Mommy musings

Feel the snuggle

In the middle of the night

when the cold catches your veins

want to  just snuggle around 

your tender fingers move around my face

in the cold night, your fingers became the source of warmth to me

I held you in my arms, close to my chest

to let you feel the warmth 

even in sleep, you just closely propelled your tiny little fingers over me

I just wanted to sleep close to those tender arms 

you are the purpose and the factor that motivates me to live

one day when you grow up, remember me in your words and deeds

the love we shared and unending nights I was beside you.

 

 

 

Mommy musings

The inevitable truth

As I was busy in the kitchen making our dinner ready lost in my thoughts about what to make and what not to make, there comes my little sunshine running to me. Her face was so tensed, for a second the thoughts crawled in my mind .. worrying what exactly was going on in her mind. Her eyes had thousands of questions to me.
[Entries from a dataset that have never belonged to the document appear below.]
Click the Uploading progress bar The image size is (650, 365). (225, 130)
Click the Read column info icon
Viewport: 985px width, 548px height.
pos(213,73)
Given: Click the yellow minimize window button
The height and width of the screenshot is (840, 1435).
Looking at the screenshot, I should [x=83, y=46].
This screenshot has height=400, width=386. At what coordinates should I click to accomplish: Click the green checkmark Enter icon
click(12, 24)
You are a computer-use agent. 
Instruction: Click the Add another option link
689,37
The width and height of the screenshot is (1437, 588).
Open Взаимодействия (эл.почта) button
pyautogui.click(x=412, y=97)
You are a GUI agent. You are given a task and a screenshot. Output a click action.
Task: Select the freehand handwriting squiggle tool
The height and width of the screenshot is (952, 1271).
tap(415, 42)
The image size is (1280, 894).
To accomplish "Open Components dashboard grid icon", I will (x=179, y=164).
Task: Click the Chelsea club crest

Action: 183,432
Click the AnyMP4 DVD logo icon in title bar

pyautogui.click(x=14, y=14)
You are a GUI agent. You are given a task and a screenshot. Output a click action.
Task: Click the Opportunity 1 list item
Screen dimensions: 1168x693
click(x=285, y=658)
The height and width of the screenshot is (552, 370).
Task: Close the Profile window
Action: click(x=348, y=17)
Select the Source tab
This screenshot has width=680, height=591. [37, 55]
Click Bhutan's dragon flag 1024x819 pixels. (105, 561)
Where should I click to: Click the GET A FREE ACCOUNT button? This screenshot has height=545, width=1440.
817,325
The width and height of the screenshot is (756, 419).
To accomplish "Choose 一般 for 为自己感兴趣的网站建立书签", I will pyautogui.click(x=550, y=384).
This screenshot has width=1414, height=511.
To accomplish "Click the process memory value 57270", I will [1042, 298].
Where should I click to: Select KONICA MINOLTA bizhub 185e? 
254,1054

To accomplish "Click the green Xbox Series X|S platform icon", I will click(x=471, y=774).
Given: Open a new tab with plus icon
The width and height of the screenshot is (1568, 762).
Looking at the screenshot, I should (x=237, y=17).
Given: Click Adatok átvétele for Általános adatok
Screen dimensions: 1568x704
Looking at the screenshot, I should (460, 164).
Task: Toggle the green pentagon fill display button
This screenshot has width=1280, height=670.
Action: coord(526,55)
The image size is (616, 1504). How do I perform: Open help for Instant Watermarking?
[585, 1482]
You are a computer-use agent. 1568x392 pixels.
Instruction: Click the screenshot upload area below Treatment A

I knelt down, putting on halt whatever I was doing, giving her my full attention. I looked closely into her eyes. Her eyes questioned me before her lips could deliver the words. I waited …..as she uttered 

” Mamma, are you gonna die? ” 

The question was a little surprising. As some great people, I said ” All people die one day my dear. ” with a smile decorated on my lips. 

And the weird part for a moment I felt like I gave an intellectual answer, but the way she took it was totally vulnerable. I was stuck and then suddenly realized, how little she was to understand what I said. Before I could speak another word…. she started to cry 

” Mamma don’t die please, Mamma don’t die, please. You cannot die ..” She wept profusely. I was not sure how could I ever assure her a false promise that I would be alive. Just then I took her in my arms, convincing her that I was not going to die and be with her forever. 

My little sunshine brought out a million dollar smile on her face that totally lit my world up. 

For a moment even I thought, Death is something one cannot handle, but an inevitable portion of life.